Significa que seu filho, neto, bisneto e as gerações subsequentes poderão ter acesso a todas as conversas que você mantiver no Facebook, WhatsApp, Instagran, e-mail ou onde mais houver teclado durante sua vida. Significa, ainda, que o já violado direito à privacidade poderá ser ainda mais afetado e que nada é tão ruim que não possa piorar. Significa, ainda, que você não será mais proprietário nem do que pensa, nem do que sente. Que tudo, tudo mesmo, poderá ser compartilhado com seus amores e até com alguns espíritos de porco, já que toda família tem indivíduos desse naipe. Resumindo: trata-se da discussão de quem tem legitimidade para acessar contas e perfis de usuários falecidos.

Para apimentar a discussão, Aguirre mostrou que já não somos, como pensamos, proprietários únicos de conteúdos e informações que armazenamos nos aplicativos que usamos. Como exemplo, ele citou o Facebook. Por acaso, você já leu, de verdade, os termos de aceite do uso dessa ferramenta digital? Não, né?

Diz o termo que o usuário concede aos donos do Facebook uma licença global não exclusiva, livre de royalties para uso de qualquer conteúdo IP publicado por você.
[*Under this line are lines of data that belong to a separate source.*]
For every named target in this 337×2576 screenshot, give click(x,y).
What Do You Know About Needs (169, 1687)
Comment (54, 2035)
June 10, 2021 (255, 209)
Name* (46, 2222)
Significa que mesmo os conteúdos que o usuário decidir remover poderão permanecer em cópias de backup por um período razoável. Neste caso, razoável pode significar 200 anos ou o tempo que aquele conteúdo se mantiver interessante. E como fica a privacidade? Não fica. Nesse contexto, o direito à proteção e à vida íntima não se limita mais ao direito de não intromissão alheia na esfera particular das nossas vidas. Agora, ele transcende a esfera doméstica para alcançar o direito ao controle de nossos dados pessoais.

Dito isso, fica um conselho: não escreva nada que possa te envergonhar no presente, no futuro ou depois da morte. Se não conseguir, faça como João Aguirre em seu codicilo (escrito particular sobre a última vontade de uma pessoa): “pelo presente instrumento de codicilo, feito de meu próprio punho, e assinado no meu perfeito juízo, exaro minha última vontade para determinar que eu seja enterrado juntamente com meu aparelho de telefone celular.”